• **Source records**:
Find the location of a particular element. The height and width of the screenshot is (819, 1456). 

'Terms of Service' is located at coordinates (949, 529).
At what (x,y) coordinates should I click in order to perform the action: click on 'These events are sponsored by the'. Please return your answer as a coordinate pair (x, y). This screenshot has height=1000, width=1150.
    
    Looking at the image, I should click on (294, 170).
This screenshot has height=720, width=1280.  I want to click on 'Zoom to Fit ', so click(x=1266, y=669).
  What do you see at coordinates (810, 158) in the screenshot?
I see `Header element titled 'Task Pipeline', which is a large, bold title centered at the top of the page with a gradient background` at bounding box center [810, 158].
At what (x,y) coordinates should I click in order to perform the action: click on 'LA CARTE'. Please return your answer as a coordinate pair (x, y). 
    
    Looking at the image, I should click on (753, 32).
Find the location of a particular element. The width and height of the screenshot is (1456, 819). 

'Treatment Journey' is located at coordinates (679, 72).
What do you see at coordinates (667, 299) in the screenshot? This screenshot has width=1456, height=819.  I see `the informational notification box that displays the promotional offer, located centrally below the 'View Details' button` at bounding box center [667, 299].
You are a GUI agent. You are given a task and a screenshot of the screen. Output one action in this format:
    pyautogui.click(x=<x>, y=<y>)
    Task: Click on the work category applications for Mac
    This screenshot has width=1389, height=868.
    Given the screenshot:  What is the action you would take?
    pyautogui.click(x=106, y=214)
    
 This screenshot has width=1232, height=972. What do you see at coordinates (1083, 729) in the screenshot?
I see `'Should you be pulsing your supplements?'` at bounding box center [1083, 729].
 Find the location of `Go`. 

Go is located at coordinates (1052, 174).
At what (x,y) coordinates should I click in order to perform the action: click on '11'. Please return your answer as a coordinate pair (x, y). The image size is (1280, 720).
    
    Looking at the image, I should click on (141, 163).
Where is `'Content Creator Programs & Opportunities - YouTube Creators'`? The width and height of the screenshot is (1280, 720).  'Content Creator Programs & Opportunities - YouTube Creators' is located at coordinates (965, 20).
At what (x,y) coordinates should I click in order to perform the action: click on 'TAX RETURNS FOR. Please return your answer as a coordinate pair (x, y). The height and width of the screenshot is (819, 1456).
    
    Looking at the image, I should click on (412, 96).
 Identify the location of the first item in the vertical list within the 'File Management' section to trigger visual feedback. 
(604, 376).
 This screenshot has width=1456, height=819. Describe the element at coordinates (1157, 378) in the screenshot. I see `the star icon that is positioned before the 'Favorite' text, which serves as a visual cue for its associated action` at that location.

• **Directions**: Put every line of the listing above into a Markdown table with the columns Row and Line, numbering the rows and skipping blank lines.

• **Written reply**:
| Row | Line |
|---|---|
| 1 | Find the location of a particular element. The height and width of the screenshot is (819, 1456).  |
| 2 | 'Terms of Service' is located at coordinates (949, 529). |
| 3 | At what (x,y) coordinates should I click in order to perform the action: click on 'These events are sponsored by the'. Please return your answer as a coordinate pair (x, y). This screenshot has height=1000, width=1150. |
| 4 |     Looking at the image, I should click on (294, 170). |
| 5 | This screenshot has height=720, width=1280.  I want to click on 'Zoom to Fit ', so click(x=1266, y=669). |
| 6 |   What do you see at coordinates (810, 158) in the screenshot? |
| 7 | I see `Header element titled 'Task Pipeline', which is a large, bold title centered at the top of the page with a gradient background` at bounding box center [810, 158]. |
| 8 | At what (x,y) coordinates should I click in order to perform the action: click on 'LA CARTE'. Please return your answer as a coordinate pair (x, y).  |
| 9 |     Looking at the image, I should click on (753, 32). |
| 10 | Find the location of a particular element. The width and height of the screenshot is (1456, 819).  |
| 11 | 'Treatment Journey' is located at coordinates (679, 72). |
| 12 | What do you see at coordinates (667, 299) in the screenshot? This screenshot has width=1456, height=819.  I see `the informational notification box that displays the promotional offer, located centrally below the 'View Details' button` at bounding box center [667, 299]. |
| 13 | You are a GUI agent. You are given a task and a screenshot of the screen. Output one action in this format: |
| 14 |     pyautogui.click(x=<x>, y=<y>) |
| 15 |     Task: Click on the work category applications for Mac |
| 16 |     This screenshot has width=1389, height=868. |
| 17 |     Given the screenshot:  What is the action you would take? |
| 18 |     pyautogui.click(x=106, y=214) |
| 19 |  This screenshot has width=1232, height=972. What do you see at coordinates (1083, 729) in the screenshot? |
| 20 | I see `'Should you be pulsing your supplements?'` at bounding box center [1083, 729]. |
| 21 |  Find the location of `Go`.  |
| 22 | Go is located at coordinates (1052, 174). |
| 23 | At what (x,y) coordinates should I click in order to perform the action: click on '11'. Please return your answer as a coordinate pair (x, y). The image size is (1280, 720). |
| 24 |     Looking at the image, I should click on (141, 163). |
| 25 | Where is `'Content Creator Programs & Opportunities - YouTube Creators'`? The width and height of the screenshot is (1280, 720).  'Content Creator Programs & Opportunities - YouTube Creators' is located at coordinates (965, 20). |
| 26 | At what (x,y) coordinates should I click in order to perform the action: click on 'TAX RETURNS FOR. Please return your answer as a coordinate pair (x, y). The height and width of the screenshot is (819, 1456). |
| 27 |     Looking at the image, I should click on (412, 96). |
| 28 |  Identify the location of the first item in the vertical list within the 'File Management' section to trigger visual feedback.  |
| 29 | (604, 376). |
| 30 |  This screenshot has width=1456, height=819. Describe the element at coordinates (1157, 378) in the screenshot. I see `the star icon that is positioned before the 'Favorite' text, which serves as a visual cue for its associated action` at that location. |